The incidence of EGFR mutations and the efficacy of EGFR-TKIs have been mainly evaluated in lung AC. However, in patients with non-AC NSCLCs, the value of detecting EGFR mutations remains unclear.20 In patients with ASC, genetic mutations are rarely evaluated, and research on the efficacy of EGFR-TKIs in ASC patients with EGFR mutations is limited. This is partly due to its rarity and the unclear value of assessing oncogenic mutations in ASCs. As a result, few relevant papers have been published, and most of these are retrospective evaluations of the frequency of EGFR mutations in ASCs.2125 The present study compared EGFR-TKIs to conventional CTx in patients with lung ASCs. Survival comparisons between ASC patients with EGFR-sensitizing mutations who were treated with EGFR-TKIs and unselected ASC patients treated with CRx/CRTx alone after surgery indicated that ASC patients with EGFR-sensitizing mutations could benefit significantly from EGFR-TKI treatment.
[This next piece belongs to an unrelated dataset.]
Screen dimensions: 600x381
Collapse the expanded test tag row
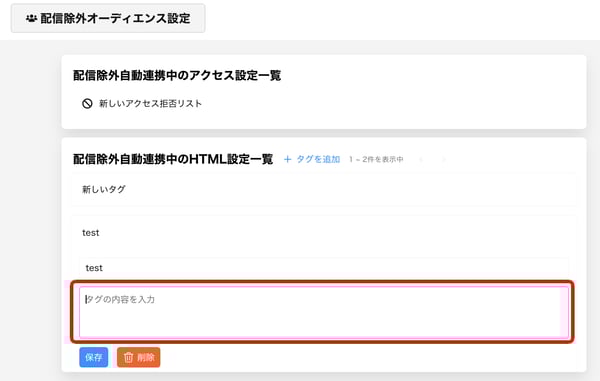pyautogui.click(x=324, y=233)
The paucity of studies on the efficacy of EGFR-TKIs in lung ASC patients can be attributed to several factors, such as the relative rarity of ASC patients and the lack of awareness of the clinical significance of mutation tests in non-AC lung cancers. However, the insufficient diagnostic information provided by non-resected biopsies may be another contributory factor.

One of the major limitations of this study was the small sample size of ASC patients treated with TKIs. In addition, the frequency of EGFR mutations in the present cohort was not investigated. Therefore, both patients with mutant and wild-type EGFR may have been included in the non-TKI group, which may compromise the comparison of patient survival between the TKI and non-TKI groups. However, studies have shown no significant survival difference between adenosquamous lung cancer patients with wild-type EGFR and those with a mutation.21,23 In addition, the specific component within ASCs harboring EGFR mutations could not be identified because microdissection was not performed, and the mixed components were assessed separately. Finally, the effect of the different proportions of structural components within ASCs on the treatment response to TKIs was not evaluated because of the small sample size. Therefore, further studies are warranted.

Conclusion

The accuracy of non-resection approaches for the histological classification of lung ASC was relatively low, and a considerable number of potential ASC patients may miss out on optimal treatment owing to incorrect diagnostic information from the non-resected biopsies. EGFR mutation-positive ASC patients could achieve good disease control after EGFR-TKI treatment, and experience a significantly improved prognosis from EGFR-TKI treatment in comparison with unselected patients receiving standard CTx alone.

Acknowledgments

The authors are indebted to Keke Yu and Jie Xing (Department of Pathology of Shanghai Chest Hospital, Shanghai Jiaotong University) for pathological re-assessment.

Footnotes

Disclosure

The authors report no conflicts of interest in this work.